After berry picking, I got on I-5 and headed home. The great thing about having a free day is the ability to be spontaneous. On a whim I decided to stop at the Mount Saint Helen’s visitor center, a five-mile detour east off I-5. When I got there, I found a wonderful view of the mountain over Silver Lake. Despite the light haze from distant forest fires, the view was beautiful. Since I had some time leeway, I decided to take the Silver Lake Wetland Haven Trail, an easy one mile loop, and stretch my legs. The sign promised: “This loop trail guides you through an intriguing marsh wetland, home to creatures galore within one single sheltered cove of Silver Lake.” The easy hard packed gravel was a walk in the park, very easy, with a super accessible view of the mountain. With interpretive signs and benches along the trail, it was a very informative walk as well.

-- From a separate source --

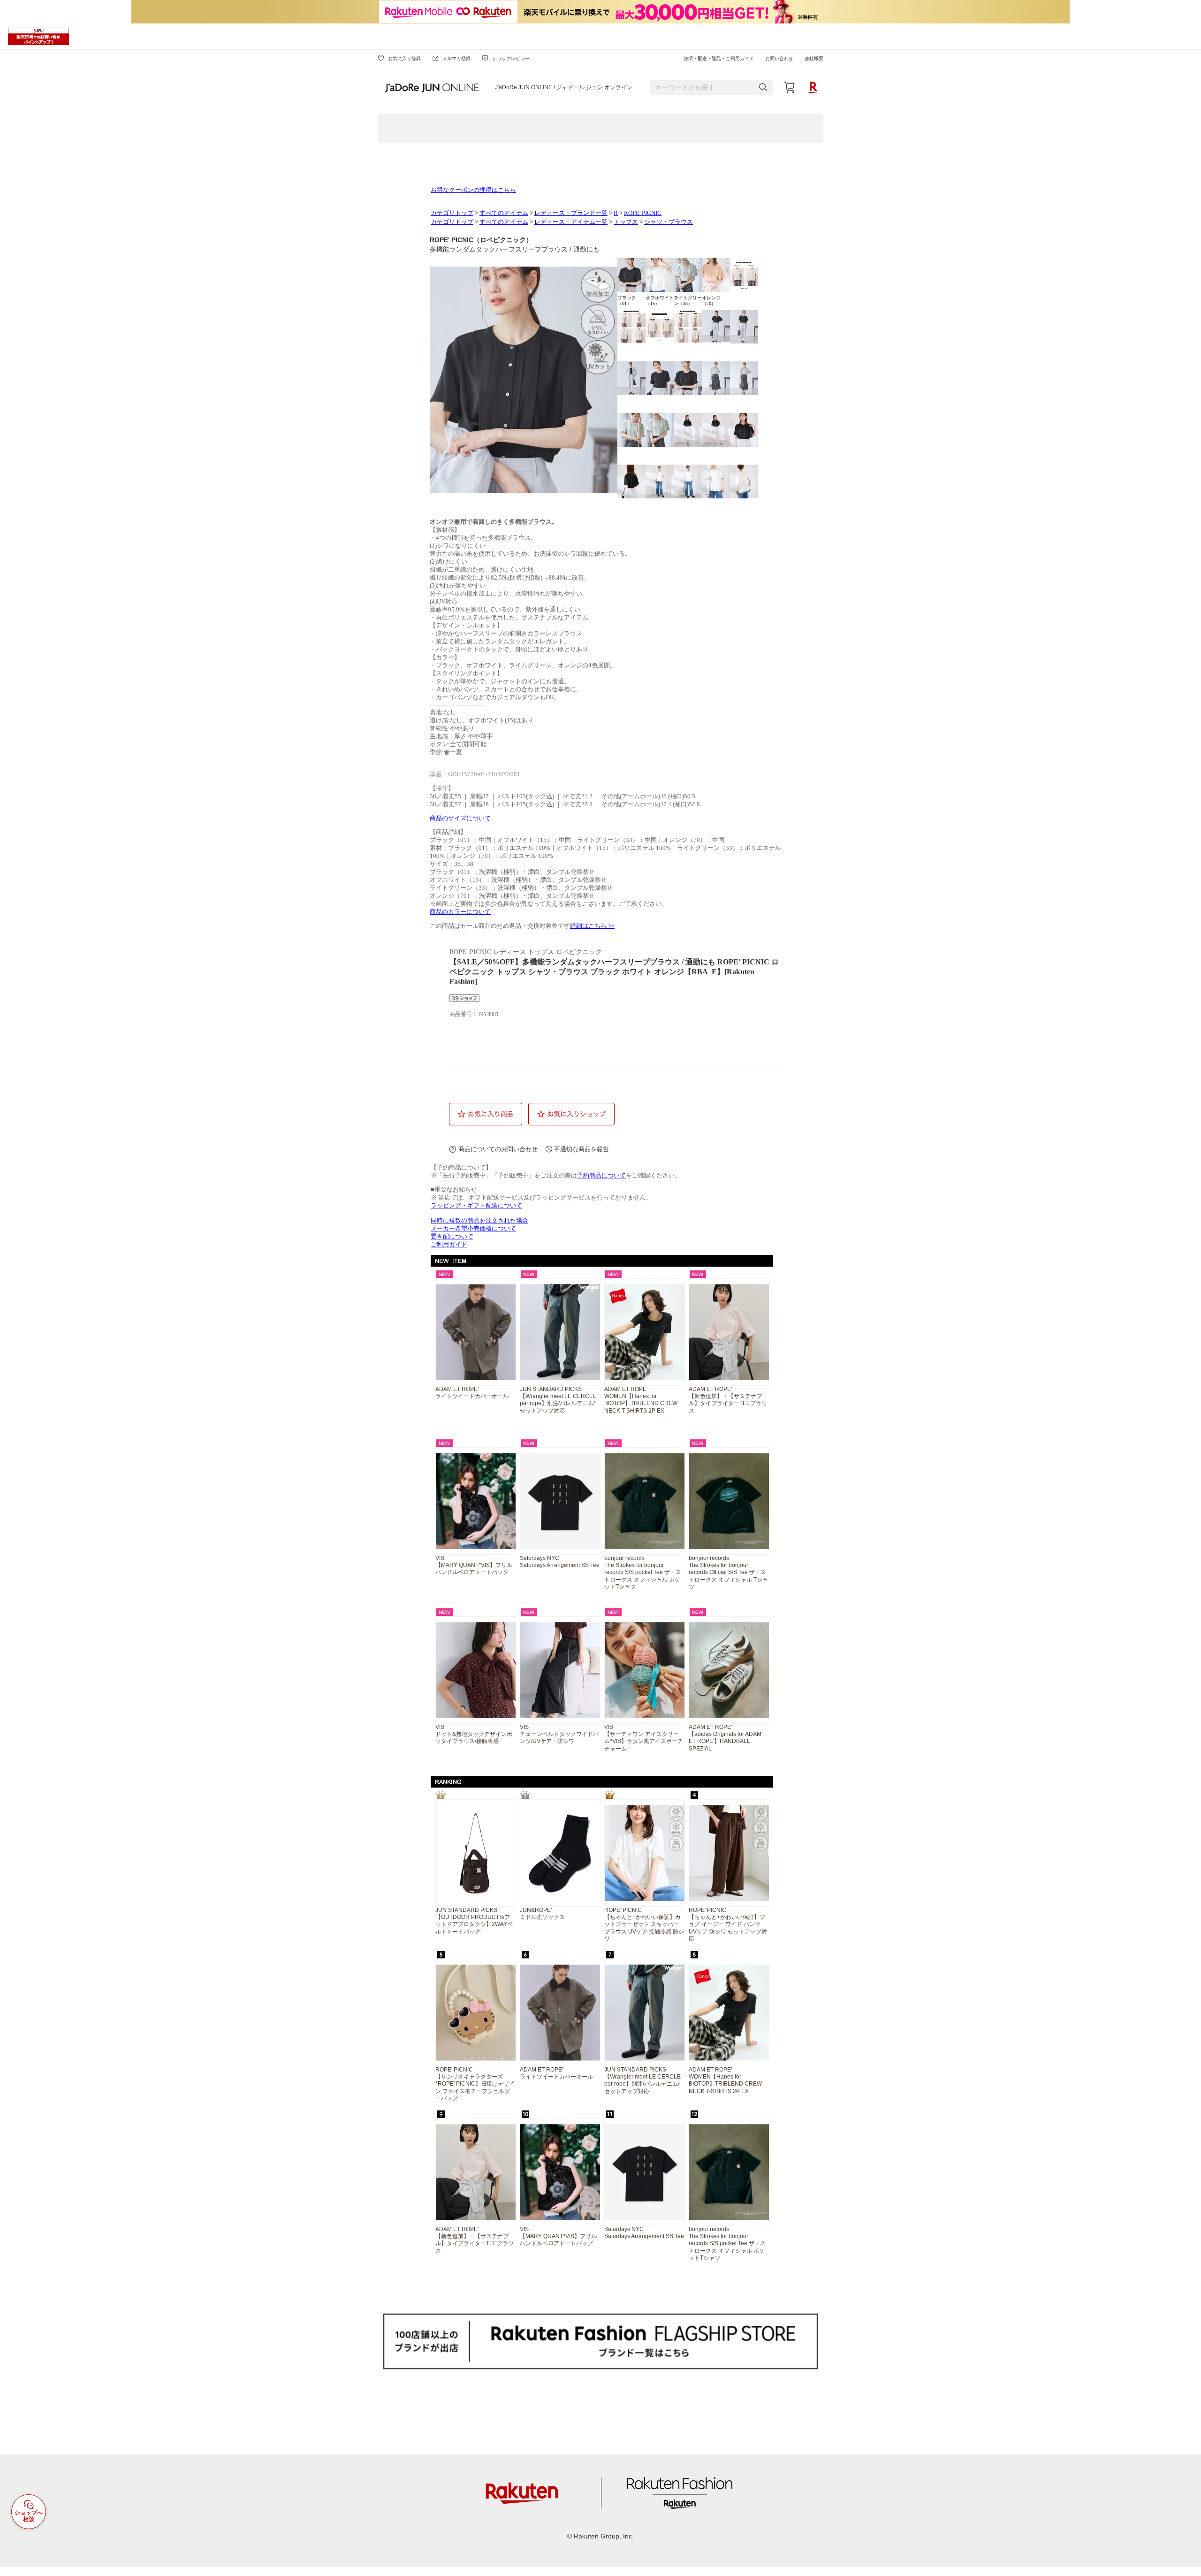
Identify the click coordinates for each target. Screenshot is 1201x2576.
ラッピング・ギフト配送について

It is amazing to think that the mountain blew its top in 1980, 37 years ago. The area is beautiful now. It is hard to imagine that the area was covered with ash for miles around, and the destruction wrecked on the people and land is appalling to think about. 57 people died that day. However, it is also an encouraging thing to keep in mind as forest fires currently rage through Oregon, Washington and along the entire West Coast. There is hope that the land can heal and the forage can grow back again after a major disaster.

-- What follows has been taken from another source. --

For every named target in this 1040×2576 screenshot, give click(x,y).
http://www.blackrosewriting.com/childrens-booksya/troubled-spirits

Mt. St. Helens Visitor Center
Exit 49 off I-5
As this summer has been busy, this adventure is from a few weeks back, but it started months ago with some planning this past spring. When my friend took me on the rails to trails trail back in May she mentioned that the blackberries along the trail were amazing. Since I love the taste of fresh, sun warmed, wild blackberries, we planned a blackberry foraging adventure for when they got ripe, which ended up being about the middle of August.
This time on the trail, she took me to a different section, about mile post 1 1/5. We picked up the Willapa Hills Trail (I now know its name!) off Tune Road in Chehalis. Not walking too far, we crossed train tracks (which are currently in use) and found patches of blackberries full of wonderfully plump and sweet berries! It was a good thing we weren’t in competition because she beat me and picked at least double the berries I gathered! In my defense though, I spotted a plum tree nestled behind the berries. The purple fruit looked ripe and, if I could only get through the berry thorns, within arm’s reach. There in the farmlands of western Washington, we had a good time getting sweaty, scratched and eating delicious fruit.
When I got home, and with a little internet searching, I discovered that the Willapa Hills Trail starts in Chehalis and ends about 56 miles away west in South Bend at Highway 101 (the historic Coastal Highway connecting the West Coast from Los Angeles, CA to Port Angeles, WA). The trail is a mix of paved and gravel, but consistently easy the whole way. As I was told, it used to be a train track and is relatively flat the entire distance.
Btw – I blame White Collar TV show for my lack of a blog post in August. Thank you, my berry picking pal, for recommending! It’s hilarious!